Reading Is Fun. Can Be Mental.

For a robot, GorT is as smart as they get.

GorT neatly expands on our own essay on reading. Indeed, the Czar wished he had the space to explain in his own essay what GorT so perfectly expounded in his. What GorT wrote is exactly what the Czar meant when we said:

Kids tend to blow through reading rather than develop comprehension: they ask no questions about plot, character motivation, author’s technique, stylistic differences, etc., and effectively go zombie-like through reading like a video game.

“Stylistic differences” is pretty vague, but it is exactly what GorT explained: you read differently based on the intent of the author. You read fiction one way (actually several ways depending on genre), but technical reading another, and non-fiction yet another. Kids do not know this, and you have to help them understand it.

The Mandarin and the Czar were indeed enjoying a conversation about reading manuals recently. The Czar loves manuals, and does his utmost to read them before assembling and using a product. In fact, it is quite amazing what you can find in them of value!
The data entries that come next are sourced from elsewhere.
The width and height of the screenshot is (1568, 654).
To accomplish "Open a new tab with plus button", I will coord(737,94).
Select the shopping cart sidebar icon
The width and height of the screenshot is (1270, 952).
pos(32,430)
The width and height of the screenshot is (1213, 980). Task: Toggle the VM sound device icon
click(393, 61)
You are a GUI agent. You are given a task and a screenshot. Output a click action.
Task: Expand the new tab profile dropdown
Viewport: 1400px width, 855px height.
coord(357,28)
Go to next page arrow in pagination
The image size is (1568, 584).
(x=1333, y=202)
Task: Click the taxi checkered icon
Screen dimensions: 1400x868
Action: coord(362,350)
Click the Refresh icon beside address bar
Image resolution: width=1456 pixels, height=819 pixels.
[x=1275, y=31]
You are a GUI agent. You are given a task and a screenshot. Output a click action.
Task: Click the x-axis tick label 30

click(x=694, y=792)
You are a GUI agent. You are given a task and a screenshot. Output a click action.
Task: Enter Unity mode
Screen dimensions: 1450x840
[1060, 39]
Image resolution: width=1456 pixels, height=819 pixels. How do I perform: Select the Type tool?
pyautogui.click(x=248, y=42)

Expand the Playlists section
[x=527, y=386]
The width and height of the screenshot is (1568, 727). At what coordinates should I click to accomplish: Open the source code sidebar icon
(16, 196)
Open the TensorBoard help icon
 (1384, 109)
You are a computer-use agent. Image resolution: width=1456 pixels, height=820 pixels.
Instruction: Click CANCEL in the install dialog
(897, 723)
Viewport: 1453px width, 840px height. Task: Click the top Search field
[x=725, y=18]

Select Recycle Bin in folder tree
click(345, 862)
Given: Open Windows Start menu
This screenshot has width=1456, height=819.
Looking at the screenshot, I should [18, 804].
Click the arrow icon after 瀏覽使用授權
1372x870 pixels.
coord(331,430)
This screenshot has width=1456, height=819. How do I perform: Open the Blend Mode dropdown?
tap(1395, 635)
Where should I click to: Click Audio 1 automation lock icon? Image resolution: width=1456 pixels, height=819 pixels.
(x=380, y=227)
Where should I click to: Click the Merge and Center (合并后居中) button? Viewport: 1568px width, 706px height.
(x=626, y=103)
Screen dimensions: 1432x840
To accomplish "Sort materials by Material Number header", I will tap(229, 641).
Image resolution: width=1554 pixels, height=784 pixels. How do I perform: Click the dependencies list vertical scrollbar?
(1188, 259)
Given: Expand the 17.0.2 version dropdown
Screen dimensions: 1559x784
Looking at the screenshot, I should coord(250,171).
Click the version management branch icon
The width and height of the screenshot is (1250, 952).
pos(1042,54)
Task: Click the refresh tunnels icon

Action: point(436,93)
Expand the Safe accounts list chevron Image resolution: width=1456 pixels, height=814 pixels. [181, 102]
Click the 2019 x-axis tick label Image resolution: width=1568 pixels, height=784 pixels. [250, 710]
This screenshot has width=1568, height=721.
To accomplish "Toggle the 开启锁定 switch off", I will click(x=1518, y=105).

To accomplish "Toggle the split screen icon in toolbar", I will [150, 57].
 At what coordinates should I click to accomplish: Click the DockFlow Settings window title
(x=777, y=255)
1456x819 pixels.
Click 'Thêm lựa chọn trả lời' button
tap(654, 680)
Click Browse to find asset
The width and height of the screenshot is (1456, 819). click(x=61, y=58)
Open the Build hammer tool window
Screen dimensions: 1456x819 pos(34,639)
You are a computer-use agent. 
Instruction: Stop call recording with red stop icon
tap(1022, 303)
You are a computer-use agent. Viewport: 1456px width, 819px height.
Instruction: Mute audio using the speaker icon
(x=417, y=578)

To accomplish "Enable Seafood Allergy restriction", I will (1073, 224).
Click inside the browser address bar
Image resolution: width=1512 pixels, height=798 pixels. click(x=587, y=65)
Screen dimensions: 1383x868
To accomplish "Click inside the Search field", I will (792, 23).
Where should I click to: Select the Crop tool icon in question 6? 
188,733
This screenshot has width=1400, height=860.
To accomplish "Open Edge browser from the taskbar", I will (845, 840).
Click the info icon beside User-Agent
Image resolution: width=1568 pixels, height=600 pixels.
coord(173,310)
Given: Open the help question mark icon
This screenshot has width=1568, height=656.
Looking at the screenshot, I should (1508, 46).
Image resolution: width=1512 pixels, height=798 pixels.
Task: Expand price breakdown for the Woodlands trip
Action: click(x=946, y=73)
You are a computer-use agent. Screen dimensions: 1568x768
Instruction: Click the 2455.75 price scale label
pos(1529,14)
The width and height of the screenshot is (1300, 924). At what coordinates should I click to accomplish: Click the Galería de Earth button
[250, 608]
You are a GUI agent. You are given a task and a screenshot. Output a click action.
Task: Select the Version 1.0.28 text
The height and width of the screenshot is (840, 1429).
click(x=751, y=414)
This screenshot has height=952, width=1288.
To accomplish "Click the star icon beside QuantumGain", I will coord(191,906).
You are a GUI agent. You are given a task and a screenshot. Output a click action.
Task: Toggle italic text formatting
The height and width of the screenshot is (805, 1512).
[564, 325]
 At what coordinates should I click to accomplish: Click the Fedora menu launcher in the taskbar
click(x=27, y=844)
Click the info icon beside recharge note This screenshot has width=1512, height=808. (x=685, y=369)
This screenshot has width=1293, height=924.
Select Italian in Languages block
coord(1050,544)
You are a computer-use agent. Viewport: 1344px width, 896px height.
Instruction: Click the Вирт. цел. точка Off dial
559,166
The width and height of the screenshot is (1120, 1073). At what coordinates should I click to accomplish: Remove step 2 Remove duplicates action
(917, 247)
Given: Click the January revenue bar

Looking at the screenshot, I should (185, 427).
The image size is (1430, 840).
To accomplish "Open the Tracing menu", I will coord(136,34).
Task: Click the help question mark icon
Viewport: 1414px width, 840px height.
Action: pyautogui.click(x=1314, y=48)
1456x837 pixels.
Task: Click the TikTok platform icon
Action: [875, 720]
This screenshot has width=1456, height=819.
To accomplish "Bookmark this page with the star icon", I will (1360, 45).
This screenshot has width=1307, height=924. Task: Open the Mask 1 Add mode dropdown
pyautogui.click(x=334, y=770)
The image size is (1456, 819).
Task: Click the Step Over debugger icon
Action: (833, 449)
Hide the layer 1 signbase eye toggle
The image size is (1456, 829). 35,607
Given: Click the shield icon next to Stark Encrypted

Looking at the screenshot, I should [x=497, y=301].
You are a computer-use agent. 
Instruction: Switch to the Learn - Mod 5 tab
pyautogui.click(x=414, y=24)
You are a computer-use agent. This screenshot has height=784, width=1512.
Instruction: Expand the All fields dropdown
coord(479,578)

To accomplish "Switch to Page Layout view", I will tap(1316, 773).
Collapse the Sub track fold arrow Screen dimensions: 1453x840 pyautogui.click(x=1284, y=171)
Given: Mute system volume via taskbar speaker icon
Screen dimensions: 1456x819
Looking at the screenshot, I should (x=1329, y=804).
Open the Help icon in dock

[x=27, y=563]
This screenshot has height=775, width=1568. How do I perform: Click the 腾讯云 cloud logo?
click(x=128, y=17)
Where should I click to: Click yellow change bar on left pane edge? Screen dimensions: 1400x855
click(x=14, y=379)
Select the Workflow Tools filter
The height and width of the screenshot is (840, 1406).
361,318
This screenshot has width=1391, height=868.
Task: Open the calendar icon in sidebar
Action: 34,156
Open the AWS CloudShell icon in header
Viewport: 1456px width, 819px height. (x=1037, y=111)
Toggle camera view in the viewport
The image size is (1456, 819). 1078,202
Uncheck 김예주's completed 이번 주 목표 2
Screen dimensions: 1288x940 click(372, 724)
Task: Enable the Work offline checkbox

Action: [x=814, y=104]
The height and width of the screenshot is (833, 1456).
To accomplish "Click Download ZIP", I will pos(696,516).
But while the Czar reads through all the information and instructions, his brain works quite like anyone else’s. Nothing like panic to undermine your best efforts, as GorT mentions about frustration.

Case in point: the Czar has a luxurious water heater that is fairly new. Recently, the Czar was attracted to the dacha basement when he heard a curious noise. Water was spraying out of the pressure release valve at the top of the water heater, sending a scalding cloud of steam onto the immediate area.

The Czar knew a few things off the bat: he knew that this means the contents were boiling, that pressure was building up, and that the valve should be releasing water down a PVC tube toward a drain. It was not, so this was serious. Mm-hmm. The Czar also knew that hot water is expensive in Muscovy, and that he needed to stop it.

A few feet away lay the manual for the heater, and the Czar recalled there was a whole thing in there, with line art, explaining the pressure relief valve. Certainly, the manual would remind the Czar what to do in such an emergency, in simple step-by-step directions.

So the Czar opened the book. “Congratulations on your purchase of the Westmoreland 75-gallon e-Heater, which is designed to provide many years of…“Ah jeez, why put this in?” flip flip flip Félicitations! Vous avez acheté le Westmoreland 284-l e-Chauffe, et cela vous donnera de nombreuses années de service! “Hell, went too far!” flip flip flip Zorionak! Westmoreland 284-l e-Berogailu bat erosi duzu. “Basque? They sell a lot of these to Basque nationals? For God’s sake. Really?” flip flip flip Pressure Release Valve Information. Your Westmoreland 75-gallon heater is equipped with an emergency release valve, in the event that internal pressures develop past the recommended safety threshold developed by a variety of standards bodies including the ASTM… “Yeah, no kidding. Now how does one get it to stop spraying like a f@#&ing Dutch fountain?” flip flip flip If your emergency pressure release valve begins to vent, discharge, or spray water… “At last! Here it is…” the valve is not intended to be lifted except under the general installation setting of an empty tank… something… re-reading…except under an emergency condition…uh… unless it is to be reset… but do this only when the gas is off and the entire tank has been thoroughly drained of water…CRAP! None of this makes sense!

Fortunately, in large black letters on a yellow sticker was the following: MUSCOVY PLUMBING 24 HOUR HOTLINE: 426-833-1928. Phone. Dialed. Rings. Hello?

The plumber answered, said turn on the bathtub. Fastest way to relieve the pressure. Let it run for 10 minutes. When spraying stops, turn off tub. Will be by in couple of days.

The Czar did that, the spraying stopped, and the plumber swung by a couple days later and declared the valve was defective and under an imaginary warranty. No charge to repair or replace, and he was gone in ten minutes.

So much for reading comprehension in a panic. But if you are curious, the Haitian word for heater is chofaj. So it isn’t like the Czar learned nothing from all this.

About The Czar of Muscovy

Божію Поспѣшествующею Милостію Мы, Дима Грозный Императоръ и Самодержецъ Всероссiйскiй, цѣсарь Московскiй. The Czar was born in the steppes of Russia in 1267, and was cheated out of total control of all Russia by upon the death of Boris Mikhailovich, who replaced Alexander Yaroslav Nevsky in 1263. However, in 1283, our Czar was passed over due to a clerical error and the rule of all Russia went to his second cousin Daniil (Даниил Александрович), whom Czar still resents. As a half-hearted apology, the Czar was awarded control over Muscovy, inconveniently located 5,000 miles away just outside Chicago. He now spends his time seething about this and writing about other stuff that bothers him.